India’s National Human Rights Commission has failed to reduce custodial deaths. It suffers from credibility crisis due to statutory limitations and operational flaws.  NHRC is facing nine writ petitions from Asian Centre for Human Rights for denying the opportunity of hearing to the victims and complainants.

Vulnerable groups like Dalits and indigenous/tribal peoples continued to face gross human rights violations. The National Crime Records Bureau reported that a total of 5,791 cases were registered for atrocities against Scheduled Tribes in 2006 compared to 5,713 cases in 2005. This means an increase of 1.4% in 2006 from 2005. During the same period, 27,070 cases were also registered for atrocities against the Scheduled Castes.
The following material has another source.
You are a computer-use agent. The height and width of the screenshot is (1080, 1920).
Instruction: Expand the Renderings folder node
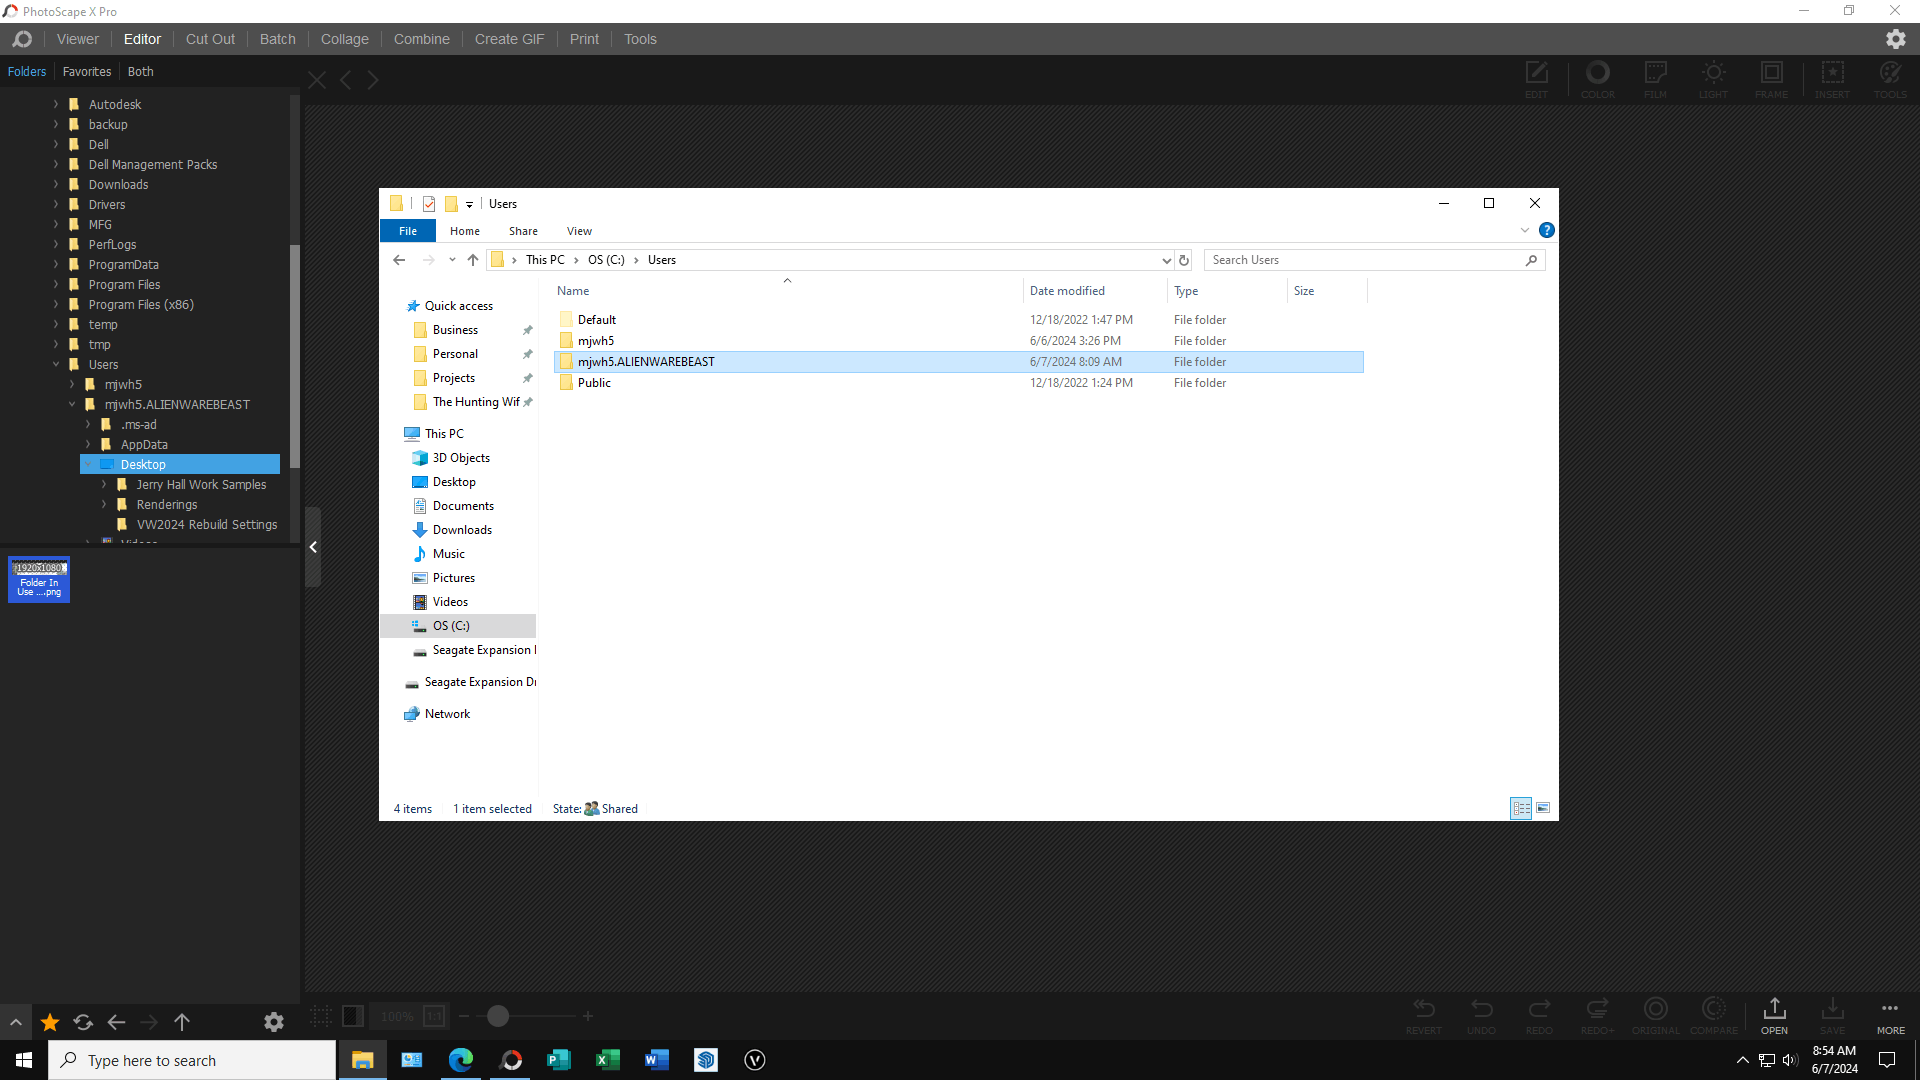point(104,505)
“Asian Centre for Human Rights considers these statistics as inaccurate and just tip of the iceberg.  After all, the National Crime Records Bureau absurdly reported that 2 custodial rape cases in 2006, 7 in 2005 and 2 in 2004 despite reports of rape pouring in on regular basis”. – stated Mr Suhas Chakma

“What is most disturbing is that children are increasingly being used by the State and the AOGs in armed conflict situations. It is not only in Chhattisgarh, it is increasingly becoming a feature in most conflict situations in India”.

The NCRB recorded a total of 18,967 cases of crimes against children reported in the country during 2006 as compared to 14,975 cases during 2005, reflecting an increase of 26.7%.

India also discriminates against tribal internally displaced persons. There are about 4,50,000 internally displaced persons as a result of conflict including about 200,000 Santhals, Bodos and Muslims, - 43,740 persons in 20 relief camps in Chhattisgarh,- 55,476 Kashmiri Pandit families and - 35,000 Brus of Mizoram sheltered in Tripura.

“The discrimination is clear and stark. Presently, Kashmiri pandits are provided cash assistance of Rs 1,000/- per head per month subject to a maximum of Rs 4,000/- per family per month both at Jammu and Delhi relief camps besides basic dry rations. This assistance has been proven to be inadequate. Yet, a Bru tribal adult gets cash of Rs 2.90 per day (i.e. Rs 87 per month) and a minor gets Rs 1.45 per day (i.e. Rs 43.5 per month) and 450 gram of rice is being provided to per adult Bru per day”.

The government of India and various State governments perpetrated similar discrimination against tribals displaced by development projects. Forcible displacement without justice and adequate compensation have been contributing to India’s growing conflicts whether in Nandigram of West Bengal or Tipaimukh of Manipur. Each Special Economic Zone and each Memoranda of Understanding signed with State governments for dams and other projects is a potential zone of conflict.

“Checks and balances in any democracy are neither static nor guaranteed. If not defended, protections weaken over time particularly when challenged by the demands of internal conflicts. India is facing a crisis of protection. The killing of 14 members of the anti-land acquisition Bhumi Uchhed Pratirodh Committee (Land Eviction Resistance Committee) in Nandigram, West Bengal on 14 March 2007 is emblematic of the crisis of protection and the conflicts gulfing India.” – warned Asian Centre for Human Rights.

Apart from strengthening the national mechanism to address such violations, Asian Centre for Human Rights recommends that 15th SAARC Summit  establish a working Group of Eminent Persons of South Asia to explore the possibility of drafting a South Asia Human Rights Convention with full and active participation of civil society groups and other stakeholders. ACHR also urges the National Human Rights Institutions in South Asia to emulate the role of their counterparts in South East Asia to establish a South Asia Sub-Regional human rights mechanism.